In the meantime, the more apples and fresh fruit I eat, the sweeter they taste. But beyond sweet, they also have nuanced, subtle, complex flavors. In ice cream, candy, and engineered industrial products one flavor usually dominates: salt or sugar. As much as I ate them before, I find them boring now in comparison. Overpowering too. Some I find painful, like donuts whose overload of sugar, I guess, makes my mouth sensitive. Potato chips too, I guess from the salt.

It requires no willpower to avoid foods I find disgusting. I can’t imagine how much someone would have to pay me to eat a bag of engineered industrial products. I think of how much willpower resisting pretzels used to take, so I sympathize with people who have to work so hard. I find it easier just to lose interest in them

Here is a partial list of foods I used to crave and had to work mentally to avoid them:

  • Ice cream
  • Candy
  • Packaged foods
  • Everything at industrial places like McDonald’s, Starbucks, and Trader Joe’s
  • Anything where the main pleasure comes from salt, sugar, or fat

The last item knocks out most restaurants. I used to think of Mexican as very different from, say, Thai. Mexican food in Mexico and probably very different from Thai food in Thailand, but as restaurants serve them here, one is mostly drenched in melted cheese, the other in coconut milk, both salty, often overly sweet too. So, as prepared nearly anywhere in the U.S., they taste the same to me — salt, sugar, and fat with little nuance or complexity.

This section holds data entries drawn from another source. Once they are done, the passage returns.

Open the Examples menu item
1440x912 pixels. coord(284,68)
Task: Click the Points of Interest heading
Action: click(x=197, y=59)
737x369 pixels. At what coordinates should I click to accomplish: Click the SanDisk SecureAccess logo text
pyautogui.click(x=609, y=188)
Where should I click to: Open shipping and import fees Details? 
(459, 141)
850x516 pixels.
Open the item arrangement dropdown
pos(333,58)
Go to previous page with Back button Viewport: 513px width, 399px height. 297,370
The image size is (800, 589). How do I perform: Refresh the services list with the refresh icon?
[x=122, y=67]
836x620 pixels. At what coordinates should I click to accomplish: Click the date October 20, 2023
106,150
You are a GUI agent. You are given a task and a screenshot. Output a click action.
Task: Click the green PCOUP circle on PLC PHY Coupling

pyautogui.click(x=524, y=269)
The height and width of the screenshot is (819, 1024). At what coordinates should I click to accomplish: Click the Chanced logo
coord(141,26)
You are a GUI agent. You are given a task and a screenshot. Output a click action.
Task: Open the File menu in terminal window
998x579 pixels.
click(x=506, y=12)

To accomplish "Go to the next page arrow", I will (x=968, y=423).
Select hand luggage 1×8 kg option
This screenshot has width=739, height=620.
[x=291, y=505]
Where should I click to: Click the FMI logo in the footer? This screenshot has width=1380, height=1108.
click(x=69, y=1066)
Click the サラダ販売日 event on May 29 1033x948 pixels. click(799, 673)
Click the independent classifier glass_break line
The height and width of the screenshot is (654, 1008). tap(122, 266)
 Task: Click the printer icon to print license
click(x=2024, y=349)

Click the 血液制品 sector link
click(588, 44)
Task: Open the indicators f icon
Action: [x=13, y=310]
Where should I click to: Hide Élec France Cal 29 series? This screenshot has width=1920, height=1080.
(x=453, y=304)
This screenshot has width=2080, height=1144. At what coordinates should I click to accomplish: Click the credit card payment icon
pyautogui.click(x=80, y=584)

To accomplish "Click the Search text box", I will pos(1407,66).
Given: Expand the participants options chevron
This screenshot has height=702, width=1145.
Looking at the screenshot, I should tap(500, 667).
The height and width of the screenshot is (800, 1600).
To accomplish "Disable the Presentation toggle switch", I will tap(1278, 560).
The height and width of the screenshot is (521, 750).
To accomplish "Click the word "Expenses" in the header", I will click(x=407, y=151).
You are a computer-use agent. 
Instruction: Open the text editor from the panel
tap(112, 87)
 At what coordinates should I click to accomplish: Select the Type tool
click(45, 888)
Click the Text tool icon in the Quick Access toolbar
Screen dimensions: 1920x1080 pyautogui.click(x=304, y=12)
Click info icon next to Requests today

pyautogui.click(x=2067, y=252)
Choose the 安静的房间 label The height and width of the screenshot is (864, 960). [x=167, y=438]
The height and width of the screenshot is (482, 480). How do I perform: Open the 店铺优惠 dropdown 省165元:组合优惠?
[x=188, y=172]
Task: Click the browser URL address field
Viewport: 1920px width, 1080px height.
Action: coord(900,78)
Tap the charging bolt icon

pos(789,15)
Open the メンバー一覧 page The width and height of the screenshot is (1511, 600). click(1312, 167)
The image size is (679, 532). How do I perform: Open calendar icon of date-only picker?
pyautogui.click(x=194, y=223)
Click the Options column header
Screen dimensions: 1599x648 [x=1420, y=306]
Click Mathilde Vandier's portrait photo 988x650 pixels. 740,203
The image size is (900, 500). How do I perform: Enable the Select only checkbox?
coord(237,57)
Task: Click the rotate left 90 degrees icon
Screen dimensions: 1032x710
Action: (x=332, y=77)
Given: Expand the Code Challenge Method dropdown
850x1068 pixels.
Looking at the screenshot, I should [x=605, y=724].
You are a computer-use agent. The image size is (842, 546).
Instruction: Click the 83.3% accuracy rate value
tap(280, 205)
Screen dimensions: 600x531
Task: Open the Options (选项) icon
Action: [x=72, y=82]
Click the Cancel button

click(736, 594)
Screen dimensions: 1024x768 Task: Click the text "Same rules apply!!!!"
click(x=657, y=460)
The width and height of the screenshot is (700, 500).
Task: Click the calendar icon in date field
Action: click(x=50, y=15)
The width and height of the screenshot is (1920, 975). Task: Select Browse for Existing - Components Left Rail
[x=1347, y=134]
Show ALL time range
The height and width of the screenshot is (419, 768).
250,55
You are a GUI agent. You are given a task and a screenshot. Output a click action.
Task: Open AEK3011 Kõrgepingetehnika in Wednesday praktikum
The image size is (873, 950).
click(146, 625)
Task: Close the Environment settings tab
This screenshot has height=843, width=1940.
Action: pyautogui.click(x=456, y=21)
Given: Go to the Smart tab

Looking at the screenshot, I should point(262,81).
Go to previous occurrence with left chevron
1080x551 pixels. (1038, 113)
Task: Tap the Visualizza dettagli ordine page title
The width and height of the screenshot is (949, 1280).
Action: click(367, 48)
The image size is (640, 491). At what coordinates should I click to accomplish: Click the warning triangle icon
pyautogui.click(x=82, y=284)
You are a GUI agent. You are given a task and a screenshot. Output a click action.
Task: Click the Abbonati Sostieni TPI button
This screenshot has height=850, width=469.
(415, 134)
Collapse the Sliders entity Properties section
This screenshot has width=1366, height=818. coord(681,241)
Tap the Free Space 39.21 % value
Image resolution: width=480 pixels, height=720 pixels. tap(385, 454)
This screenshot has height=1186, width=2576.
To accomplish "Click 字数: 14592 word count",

I didn’t intend, when I started cooking from scratch, to lose taste for so many engineered industrial products and restaurants. On the contrary, I craved them and wanted more. Now I’m glad I learned to find them disgusting.

The loss of addressing craving from those products is more than made up for by foods I love more. Here’s a short list just of foods I’d never made before, or hardly knew up, but came to love, introduced by local farms.

  • Nutritional yeast
  • Brussels sprout stems
  • Burdock root leaves
  • Tomatilloes
  • Watermelon radish
  • Sunchokes

I can’t describe to you how much I look forward to each coming in season, let alone the regular produce, like broccoli and apples.

Roaches on pizza

I used to crave pizza. Now I rarely eat it and even when famished don’t consider pizzerias as places to get food.

If I taste a food and find its main pleasure comes from salt, sugar, and fat, I feel cheated and I wonder why they’re hiding the vegetables, if the dish contains any. Even if I looked forward to it before tasting it, it becomes to me like food a roach crawled on. The food a roach crawled on is probably still edible and tastes the same, but you probably wouldn’t eat it, no matter how much you liked or craved the flavor.

Sorry to gross anyone out who can’t stand roaches, but how many of you find this pizza appetizing?

Would you need willpower not to eat it? Would knowing it tasted the same make a difference? That’s how I feel in Whole Foods, Trader Joe’s, and supermarkets. Except packaging also poisons our land, air, and water.

By the way, the roaches look plastic in the picture above, but I bet most people would avoid a slice with only plastic roaches on it.

I still enjoy foods with salt, sugar, and fat

I still enjoy foods with salt, sugar, and fat, just not added. I eat more fruit and nuts than ever, for example.